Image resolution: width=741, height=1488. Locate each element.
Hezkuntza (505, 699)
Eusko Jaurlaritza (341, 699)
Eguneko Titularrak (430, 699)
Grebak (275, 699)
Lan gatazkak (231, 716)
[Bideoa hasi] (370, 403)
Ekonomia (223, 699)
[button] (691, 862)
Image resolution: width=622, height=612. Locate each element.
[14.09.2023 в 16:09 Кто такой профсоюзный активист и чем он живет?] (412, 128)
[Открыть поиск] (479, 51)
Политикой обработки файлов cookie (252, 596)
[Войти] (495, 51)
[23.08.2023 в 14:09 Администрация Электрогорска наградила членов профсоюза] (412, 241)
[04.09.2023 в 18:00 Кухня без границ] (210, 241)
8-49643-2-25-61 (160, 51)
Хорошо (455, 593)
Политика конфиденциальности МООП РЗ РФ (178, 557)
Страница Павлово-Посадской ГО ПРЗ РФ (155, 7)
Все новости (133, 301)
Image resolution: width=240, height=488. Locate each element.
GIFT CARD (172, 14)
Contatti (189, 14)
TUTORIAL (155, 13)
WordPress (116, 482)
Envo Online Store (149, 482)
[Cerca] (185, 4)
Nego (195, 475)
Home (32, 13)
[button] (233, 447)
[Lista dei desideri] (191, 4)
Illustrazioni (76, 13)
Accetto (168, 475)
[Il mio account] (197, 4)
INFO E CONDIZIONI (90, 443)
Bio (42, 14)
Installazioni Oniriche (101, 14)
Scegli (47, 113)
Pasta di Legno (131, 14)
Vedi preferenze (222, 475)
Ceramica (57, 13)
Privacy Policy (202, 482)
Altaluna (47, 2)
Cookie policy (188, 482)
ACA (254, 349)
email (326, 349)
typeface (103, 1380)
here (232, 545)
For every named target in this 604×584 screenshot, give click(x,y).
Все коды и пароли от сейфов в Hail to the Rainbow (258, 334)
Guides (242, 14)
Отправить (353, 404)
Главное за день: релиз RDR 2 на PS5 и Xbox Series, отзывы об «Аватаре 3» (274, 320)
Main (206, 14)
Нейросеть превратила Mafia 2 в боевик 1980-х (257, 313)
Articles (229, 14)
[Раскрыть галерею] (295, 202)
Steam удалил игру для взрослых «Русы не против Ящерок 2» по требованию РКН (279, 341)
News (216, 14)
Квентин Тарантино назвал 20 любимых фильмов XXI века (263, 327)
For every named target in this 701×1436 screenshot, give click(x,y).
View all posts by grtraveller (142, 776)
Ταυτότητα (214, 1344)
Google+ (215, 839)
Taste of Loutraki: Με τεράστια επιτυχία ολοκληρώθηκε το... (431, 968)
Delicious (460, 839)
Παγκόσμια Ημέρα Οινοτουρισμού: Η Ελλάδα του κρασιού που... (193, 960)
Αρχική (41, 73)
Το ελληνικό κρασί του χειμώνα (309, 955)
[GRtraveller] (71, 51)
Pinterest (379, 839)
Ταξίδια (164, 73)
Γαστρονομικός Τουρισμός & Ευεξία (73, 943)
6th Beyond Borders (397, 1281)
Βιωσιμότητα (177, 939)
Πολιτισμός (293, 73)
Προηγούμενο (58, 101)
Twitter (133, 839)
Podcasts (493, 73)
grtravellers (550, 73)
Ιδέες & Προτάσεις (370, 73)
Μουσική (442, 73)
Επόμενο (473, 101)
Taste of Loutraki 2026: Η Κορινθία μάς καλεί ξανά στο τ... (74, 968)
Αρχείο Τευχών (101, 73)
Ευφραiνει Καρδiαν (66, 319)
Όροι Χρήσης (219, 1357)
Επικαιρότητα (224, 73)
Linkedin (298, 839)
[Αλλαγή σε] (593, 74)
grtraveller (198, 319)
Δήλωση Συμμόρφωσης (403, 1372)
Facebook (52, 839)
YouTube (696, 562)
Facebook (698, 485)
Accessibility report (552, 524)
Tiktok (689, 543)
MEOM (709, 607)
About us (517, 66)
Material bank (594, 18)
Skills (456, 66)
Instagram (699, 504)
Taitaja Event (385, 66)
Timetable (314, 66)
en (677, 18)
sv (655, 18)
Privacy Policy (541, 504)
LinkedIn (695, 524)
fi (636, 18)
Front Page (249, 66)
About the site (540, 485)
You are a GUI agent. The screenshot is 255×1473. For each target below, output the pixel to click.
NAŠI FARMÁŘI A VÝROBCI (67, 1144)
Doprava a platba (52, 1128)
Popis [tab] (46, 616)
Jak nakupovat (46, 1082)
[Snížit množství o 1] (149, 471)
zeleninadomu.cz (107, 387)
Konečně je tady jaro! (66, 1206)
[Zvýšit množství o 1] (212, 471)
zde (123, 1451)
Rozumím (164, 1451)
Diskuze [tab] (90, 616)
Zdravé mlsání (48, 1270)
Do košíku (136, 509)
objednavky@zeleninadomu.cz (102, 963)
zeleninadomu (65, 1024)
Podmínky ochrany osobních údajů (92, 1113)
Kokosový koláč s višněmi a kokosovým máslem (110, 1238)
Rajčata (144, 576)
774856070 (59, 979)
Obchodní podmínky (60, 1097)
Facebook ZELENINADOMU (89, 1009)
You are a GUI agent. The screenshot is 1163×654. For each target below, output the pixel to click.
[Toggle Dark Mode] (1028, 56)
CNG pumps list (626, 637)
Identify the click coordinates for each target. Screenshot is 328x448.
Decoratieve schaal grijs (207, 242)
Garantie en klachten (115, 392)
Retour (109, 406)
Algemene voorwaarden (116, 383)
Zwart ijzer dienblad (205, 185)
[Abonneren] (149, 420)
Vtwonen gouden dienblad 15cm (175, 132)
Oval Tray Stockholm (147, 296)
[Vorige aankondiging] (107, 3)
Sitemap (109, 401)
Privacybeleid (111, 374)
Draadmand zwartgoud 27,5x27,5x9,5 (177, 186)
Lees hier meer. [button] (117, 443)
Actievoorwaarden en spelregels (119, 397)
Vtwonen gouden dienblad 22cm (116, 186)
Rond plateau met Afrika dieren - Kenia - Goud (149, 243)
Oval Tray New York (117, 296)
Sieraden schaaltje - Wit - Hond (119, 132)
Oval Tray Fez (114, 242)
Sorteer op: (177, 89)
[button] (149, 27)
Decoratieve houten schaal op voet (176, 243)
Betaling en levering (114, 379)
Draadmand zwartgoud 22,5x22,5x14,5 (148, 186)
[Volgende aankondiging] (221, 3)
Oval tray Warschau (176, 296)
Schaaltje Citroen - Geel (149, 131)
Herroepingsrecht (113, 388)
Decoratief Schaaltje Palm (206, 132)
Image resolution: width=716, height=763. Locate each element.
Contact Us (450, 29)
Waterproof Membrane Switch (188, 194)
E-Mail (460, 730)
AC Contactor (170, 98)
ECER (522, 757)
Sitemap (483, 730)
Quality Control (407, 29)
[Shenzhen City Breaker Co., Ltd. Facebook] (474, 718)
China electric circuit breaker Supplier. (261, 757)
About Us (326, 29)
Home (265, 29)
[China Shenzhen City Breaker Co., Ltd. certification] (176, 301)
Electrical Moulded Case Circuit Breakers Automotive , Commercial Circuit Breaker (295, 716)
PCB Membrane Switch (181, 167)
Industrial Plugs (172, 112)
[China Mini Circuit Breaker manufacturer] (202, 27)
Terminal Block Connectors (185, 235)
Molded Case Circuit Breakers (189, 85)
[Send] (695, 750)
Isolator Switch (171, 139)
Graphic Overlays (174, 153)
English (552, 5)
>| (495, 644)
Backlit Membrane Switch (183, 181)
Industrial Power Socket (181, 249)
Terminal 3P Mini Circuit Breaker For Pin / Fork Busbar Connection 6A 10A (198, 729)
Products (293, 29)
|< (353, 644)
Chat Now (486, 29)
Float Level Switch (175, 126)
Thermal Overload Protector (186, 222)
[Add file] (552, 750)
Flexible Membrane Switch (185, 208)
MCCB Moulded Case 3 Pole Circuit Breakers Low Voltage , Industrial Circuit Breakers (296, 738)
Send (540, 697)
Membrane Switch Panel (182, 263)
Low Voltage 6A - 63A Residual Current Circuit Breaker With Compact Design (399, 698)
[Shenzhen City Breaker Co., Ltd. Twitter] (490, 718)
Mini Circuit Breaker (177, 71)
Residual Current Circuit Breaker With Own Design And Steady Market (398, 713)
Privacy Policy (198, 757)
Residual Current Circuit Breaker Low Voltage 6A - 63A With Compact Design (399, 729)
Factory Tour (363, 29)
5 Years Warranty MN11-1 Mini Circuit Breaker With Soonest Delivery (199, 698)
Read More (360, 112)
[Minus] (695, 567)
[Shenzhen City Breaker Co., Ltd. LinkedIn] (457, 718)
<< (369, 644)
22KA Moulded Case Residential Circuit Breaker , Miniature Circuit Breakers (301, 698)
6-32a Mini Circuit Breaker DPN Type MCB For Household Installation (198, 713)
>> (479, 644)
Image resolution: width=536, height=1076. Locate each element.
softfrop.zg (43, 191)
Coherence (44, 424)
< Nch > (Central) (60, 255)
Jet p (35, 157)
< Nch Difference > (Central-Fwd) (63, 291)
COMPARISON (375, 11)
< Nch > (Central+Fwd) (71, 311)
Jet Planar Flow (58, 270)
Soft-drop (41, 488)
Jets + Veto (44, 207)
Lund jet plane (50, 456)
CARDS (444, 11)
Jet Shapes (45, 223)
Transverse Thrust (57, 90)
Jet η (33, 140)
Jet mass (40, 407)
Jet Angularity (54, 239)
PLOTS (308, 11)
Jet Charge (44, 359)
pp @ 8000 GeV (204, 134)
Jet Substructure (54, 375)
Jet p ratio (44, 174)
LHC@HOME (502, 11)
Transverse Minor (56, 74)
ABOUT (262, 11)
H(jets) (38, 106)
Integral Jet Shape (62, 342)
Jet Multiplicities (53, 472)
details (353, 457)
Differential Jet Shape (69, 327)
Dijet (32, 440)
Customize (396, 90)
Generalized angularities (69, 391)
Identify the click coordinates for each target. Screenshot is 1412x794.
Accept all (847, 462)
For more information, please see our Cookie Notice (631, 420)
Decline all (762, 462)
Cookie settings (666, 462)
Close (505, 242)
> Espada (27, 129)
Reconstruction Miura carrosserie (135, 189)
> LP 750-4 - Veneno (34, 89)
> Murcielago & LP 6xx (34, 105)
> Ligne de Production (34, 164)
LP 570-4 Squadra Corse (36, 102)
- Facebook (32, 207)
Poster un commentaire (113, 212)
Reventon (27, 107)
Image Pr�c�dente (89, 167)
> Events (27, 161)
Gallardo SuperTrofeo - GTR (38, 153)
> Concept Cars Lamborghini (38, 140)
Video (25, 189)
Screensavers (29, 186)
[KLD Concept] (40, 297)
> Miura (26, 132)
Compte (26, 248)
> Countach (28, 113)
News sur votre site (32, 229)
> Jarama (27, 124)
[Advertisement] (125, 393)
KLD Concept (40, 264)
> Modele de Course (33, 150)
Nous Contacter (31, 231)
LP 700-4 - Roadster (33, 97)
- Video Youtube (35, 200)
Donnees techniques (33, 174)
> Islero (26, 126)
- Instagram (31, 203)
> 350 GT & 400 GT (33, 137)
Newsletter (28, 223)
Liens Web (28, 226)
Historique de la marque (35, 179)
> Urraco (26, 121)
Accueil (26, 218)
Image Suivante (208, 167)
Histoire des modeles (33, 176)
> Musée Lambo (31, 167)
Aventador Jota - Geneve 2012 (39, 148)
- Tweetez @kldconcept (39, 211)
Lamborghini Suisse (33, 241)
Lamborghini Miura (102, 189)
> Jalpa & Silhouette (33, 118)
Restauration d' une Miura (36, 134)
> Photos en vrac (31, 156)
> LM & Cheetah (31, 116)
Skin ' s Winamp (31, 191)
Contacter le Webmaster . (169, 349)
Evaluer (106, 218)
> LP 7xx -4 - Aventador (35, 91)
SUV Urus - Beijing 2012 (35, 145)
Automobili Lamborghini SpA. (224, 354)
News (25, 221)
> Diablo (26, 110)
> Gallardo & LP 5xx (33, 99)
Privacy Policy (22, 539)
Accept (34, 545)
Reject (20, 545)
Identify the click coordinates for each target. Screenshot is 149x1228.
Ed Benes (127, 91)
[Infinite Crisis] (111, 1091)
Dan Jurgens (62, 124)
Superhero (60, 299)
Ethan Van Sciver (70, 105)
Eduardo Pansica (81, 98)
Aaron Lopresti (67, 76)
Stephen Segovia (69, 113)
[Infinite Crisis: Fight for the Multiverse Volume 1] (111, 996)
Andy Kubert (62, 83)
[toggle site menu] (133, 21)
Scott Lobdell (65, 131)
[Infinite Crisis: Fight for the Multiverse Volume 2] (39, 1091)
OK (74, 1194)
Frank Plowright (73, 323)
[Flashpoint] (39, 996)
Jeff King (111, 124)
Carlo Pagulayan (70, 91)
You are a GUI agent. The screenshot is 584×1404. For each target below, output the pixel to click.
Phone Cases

== Prompt ==
Convert the lines of the data above, from the line with "[04.09.2023 в 18:00" to the line with "Contatti (189, 14)", both included, into a JSON list of strings with one string per line, leaving out any blank lines.

== Answer to the problem ==
[
  "[04.09.2023 в 18:00 Кухня без границ] (210, 241)",
  "8-49643-2-25-61 (160, 51)",
  "Хорошо (455, 593)",
  "Политика конфиденциальности МООП РЗ РФ (178, 557)",
  "Страница Павлово-Посадской ГО ПРЗ РФ (155, 7)",
  "Все новости (133, 301)",
  "Image resolution: width=240, height=488. Locate each element.",
  "GIFT CARD (172, 14)",
  "Contatti (189, 14)"
]